I can’t be the only person like just out of college who wishes they watched more of these shorts back in college lol

camnewton

i don't know anything about natural logs but I still watched to the end

goodguyamr

i'd love to see the visual correlation with log (as the potence you'd have to raise e to reach x) and 1/x

skatheo

integral tip: you can do \int f(x)\, dx instead of just \int f(x)dx because \, leaves a nice space inbetween

alvargd

Man ty for ur videos i hope my kid gets to see these, these i wish were around like if sal khan was around or Google was around wen i was a maths major in the university

AnglandAlamehnaSwedish

what a great way to show natural logarithm, i’ve had a hard time visualizing it until now

franklinmontez

There's another derivation using implicit differentiation:
y=ln(x)
e^y=x
differentiate both sides with respect to x
e^y × dy/dx = 1
dy/dx = 1 ÷ e^y
But recall that e^y = x from the beginning. Substituting yields...
dy/dx = 1/x
dy = 1/x dx
integrate both sides
y = integral of 1/x dx
recall that y = ln(x) from the beginning.
ln(x) = integral of 1/x dx
And that's why the antiderivative of 1/x is ln(x)

gabedarrett

I see people in the comments saying that this definition is unintuitive and unnatural, because it fails to explain the relationship between the functions log, exp, and the real number e. This is incorrect, and I will explain why here.

The definition is natural, because the most basic type of function everyone is familiar with is a rational function. As such, finding the cumulative integrals of rational functions is something we would naturally ask ourselves about, and want to investigate, almost immediately as soon as we are introduced to the concept of the integral and its definition. The inevitable question you will stumble upon is, "what is this cumulative integral of the reciprocal function"? This is especially so, as among the rational functions, the reciprocal function is incredibly basic, and incredibly important: it is one the first functions you learn about when studying mathematics in primary school. The reason this makes for a natural avenue to define the logarithm is because, merely by asking the question, you have already defined the function!

All that remains is to study its properties: in particular, to prove that from this definition, (a) for all real x, y > 0, log(x·y) = log(x) + log(y), (b) the inverse of log is differentiable, and it satisfies the equation y' = y. Michael Penn (the YouTube channel) has a very recent video in which he goes over proofs of these, but there are many other videos on the Internet that cover this topic as well. As such, there is a very natural and easy-to-derive relationship between exp and log when defined in this manner.

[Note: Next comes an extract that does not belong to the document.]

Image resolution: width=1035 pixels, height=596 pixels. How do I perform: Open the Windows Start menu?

As for the relationship between log and e, this can be derived by proving from exp' = exp that for all x, y, exp(x + y) = exp(x)·exp(y), by using the binomial theorem and the Maclaurin series expansion, and once you have this property, you can note that exp'(x) = lim (exp(x + k) – exp(x))/k (k —> 0) = exp(x)·lim (exp(k) – 1)/k (k —> 0), which implies that lim (exp(k) – 1)/k (k —> 0) = 1. Using some substitutions, one can easily prove that lim (exp(k) – 1)/k (k —> 0) = 1/ln(lim (1 + 1/m)^m (m —> ∞)), and since this must be equal to 1, one has that ln(lim (1 + 1/m)^m (m —> ∞)) = 1, which means exp(1) = lim (1 + 1/m)^m (m —> ∞), and we simply call this quantity e, so that exp(1) = e, and ln(e) = 1. Finally, for a bonus, you can then use the binomial theorem again and the Maclaurin series expansion of exp to prove that exp(x) = lim (1 + x/m)^m (m —> ∞).

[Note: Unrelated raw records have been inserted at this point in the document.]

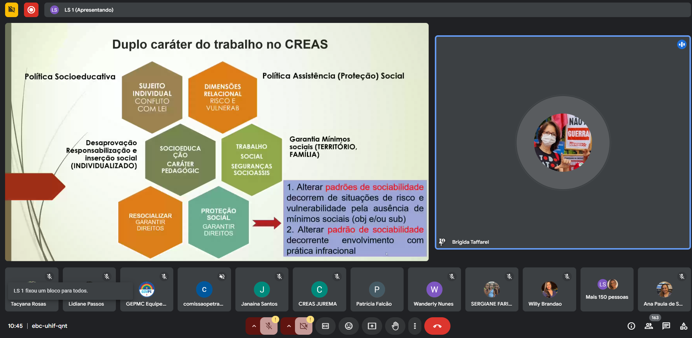This screenshot has width=692, height=338.
Task: Open the Mais 150 pessoas tile
Action: [x=607, y=290]
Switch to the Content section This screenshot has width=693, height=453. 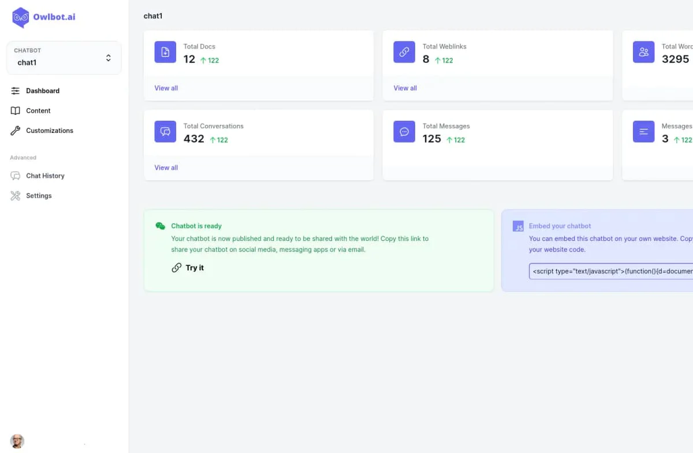tap(38, 110)
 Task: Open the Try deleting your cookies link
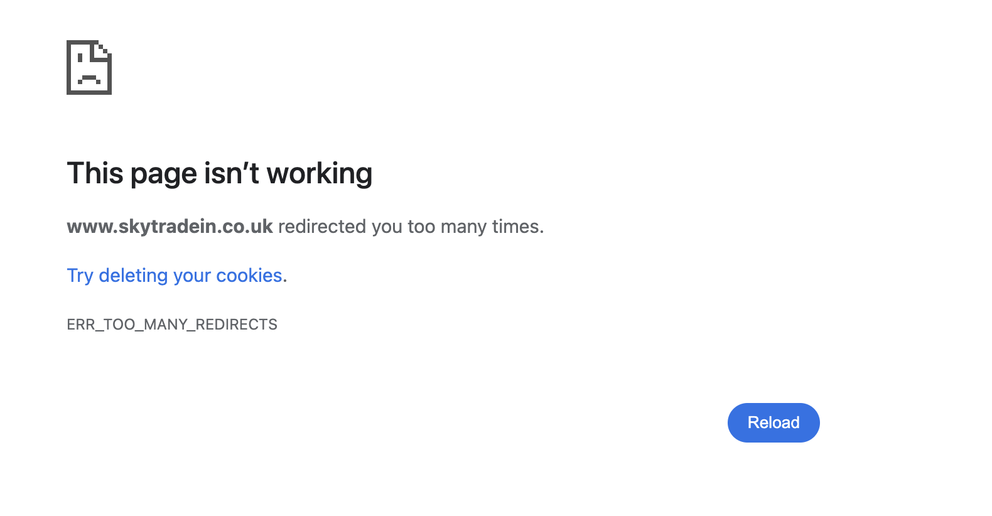click(175, 276)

This works out much more naturally than other definitions of log, especially since trying to define exp on its own merits, before defining log in terms of exp, does not come up anywhere nearly as inevitably and naturally.

angelmendez-rivera

I don’t even know what a logarithm or integral is but I still liked your video

Champtiago

I don't understand the integration intuitively because if you look at the limit as x approaches positive infinity for f(x), the area gets smaller. How can an area that decreases over time equal the natural log which increases in the area?

quantum_psi